À Sarcelles, les ateliers de la Comédie-Française viennent d’être rénovés pour conjuguer création théâtrale et engagement environnemental. Lieu de transmission artisanale, ces bâtiments donnent vie à chaque saison aux décors des plus grandes pièces du répertoire.
Depuis des décennies, ils donnent vie aux rêves des scénographes. À Sarcelles, les ateliers de fabrication des décors de la Comédie-Française, visités récemment par l’AFP, viennent de faire peau neuve avec une ambition affirmée: inscrire davantage leur activité dans une démarche écologique.
On entre dans ce lieu discret par l’un des trois bâtiments situés dans une rue calme de cette ville en proche banlieue parisienne. Une trentaine d’artisans — machinistes, menuisiers, serruriers, décorateurs — s’activent autour des éléments que le public découvrira la saison prochaine sur les planches des trois salles de la maison de Molière.
«Le point de départ d’un décor? Le bureau d’études», explique Benoît Simon, directeur technique de la Comédie-Française. C’est là que sont réceptionnés les projets des scénographes, accompagnés de maquettes, croquis et plans techniques.
Vient ensuite la phase de construction métallique et bois. En parallèle, les tapissiers confectionnent les toiles qui habilleront les éléments en bois ou autres structures souples: tissus, velours, voilages. Puis le décor passe entre les mains des peintres et sculpteurs avant d’être assemblé dans la salle de montage par les machinistes.

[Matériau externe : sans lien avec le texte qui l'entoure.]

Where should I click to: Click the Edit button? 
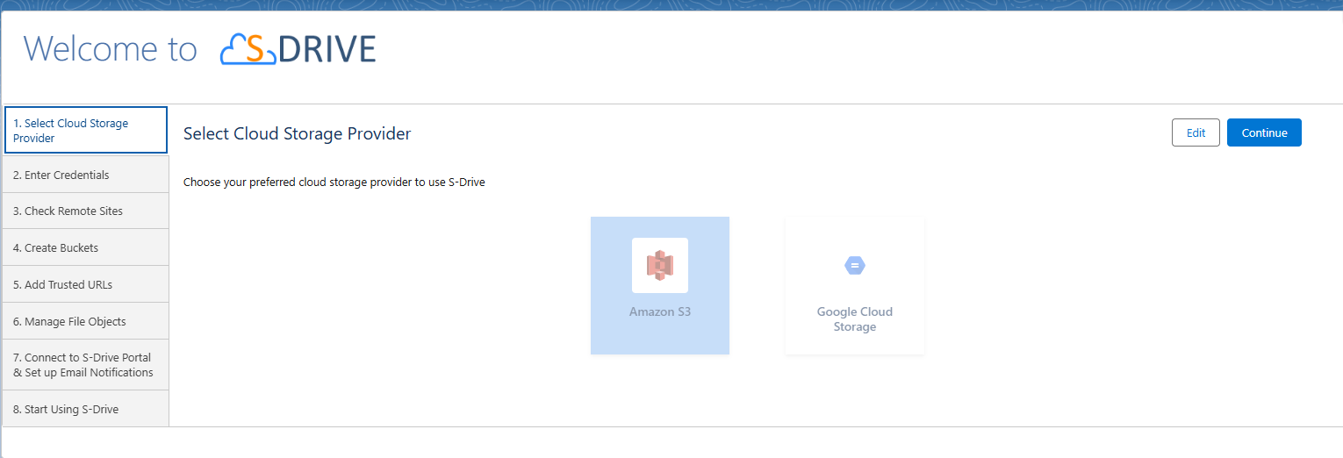[x=1196, y=133]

Il s’écoule environ un an et demi entre la réception du projet et la première représentation. Les décors sont acheminés sur place par camion un mois avant le début des répétitions, tout comme les décors dits de «répétition», des structures simplifiées reproduisant les volumes de la scène.
L’une des contraintes majeures? Construire des décors légers. Montage et démontage doivent pouvoir se faire en moins d’une heure, pour respecter le principe d’alternance en vigueur salle Richelieu : des spectacles différents chaque soir, entrecoupés de répétitions l’après-midi.

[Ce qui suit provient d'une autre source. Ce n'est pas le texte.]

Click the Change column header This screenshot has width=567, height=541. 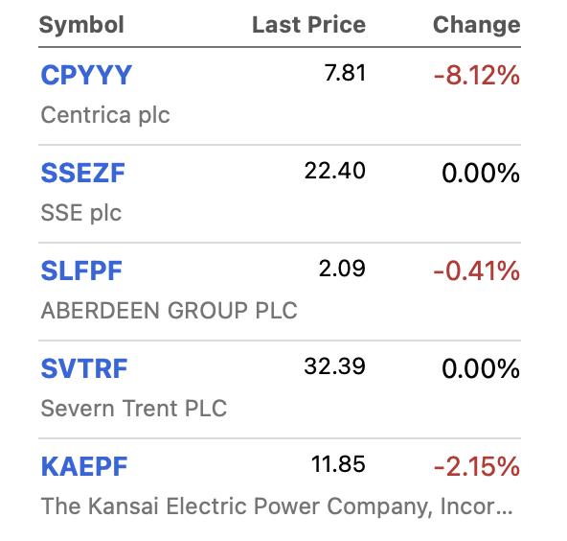477,25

Lors de notre visite, un serrurier assemble des châssis en bois et aluminium pour une pièce dont le titre reste confidentiel, secret de programmation oblige. Un peu plus loin, trône une imposante statue représentant une chienne, personnage clé de Hécube, pas Hécube de Tiago Rodrigues (2024), fraîchement posée sur un nouveau plateau à roulettes pour faciliter sa tournée à Barcelone. Joseph Lapostolle, adjoint au service décoration, peinture et sculpture, ne tarit pas d’éloges sur la complexité de sa fabrication.
Techniques anciennes et gestes d’avenir
Le sol de la salle de montage est plat, mais peut être incliné grâce à un système de balançoire pour simuler la pente de 4 % du plateau de la salle Richelieu, une contrainte prise en compte dès la conception. «Sinon, nos décors penchent et ne tiennent pas en place», précise Benoît Simon.
Au fond de l’atelier, une peintre ravive les couleurs d’une fausse façade de maison, réutilisée pour un nouveau spectacle, une forme de recyclage qui séduit désormais aussi d’autres théâtres et maisons d’opéra. «Les décors du Malade imaginaire de 2001 tournent encore 24 ans plus tard», glisse-t-il.
Occupées à reproduire le cadre d’un faux miroir, Marion Dassonville et Elizabeth Leroy expliquent délaisser la peinture acrylique pour revenir à des méthodes plus traditionnelles, comme la peinture à la caséine, plus naturelle.
Les lieux servent également d’espace de stockage. Dans un bâtiment adjacent, le machiniste Laurent Levasseur montre les grandes caisses numérotées contenant le matériel de pièces phares: «Là, c’est Cyrano de Bergerac, ici Scapin, plus loin Le Mariage forcé, et là Tartuffe.»
Datant des années 1980, les bâtiments ont nécessité une importante mise aux normes, aboutissant à des travaux de rénovation achevés en 2024 pour un montant de 7,5 millions d’euros hors taxes, dont 5,6 millions financés par le ministère de la Culture.
«Les façades ont été isolées avec des caissons en bois remplis de paille, un choix à la fois durable et efficace pour la décarbonation», détaille Delphine Cedenot, responsable du chantier. À l’intérieur, tout le parc de machines-outils a été remplacé et le système d’aspiration des poussières intégralement refait, afin d’améliorer la sécurité et les conditions de travail.
Prochain chantier écologique : l’installation de 650 panneaux solaires photovoltaïques sur les toits, pour viser l’autonomie énergétique. Encore faut-il réunir les financements nécessaires.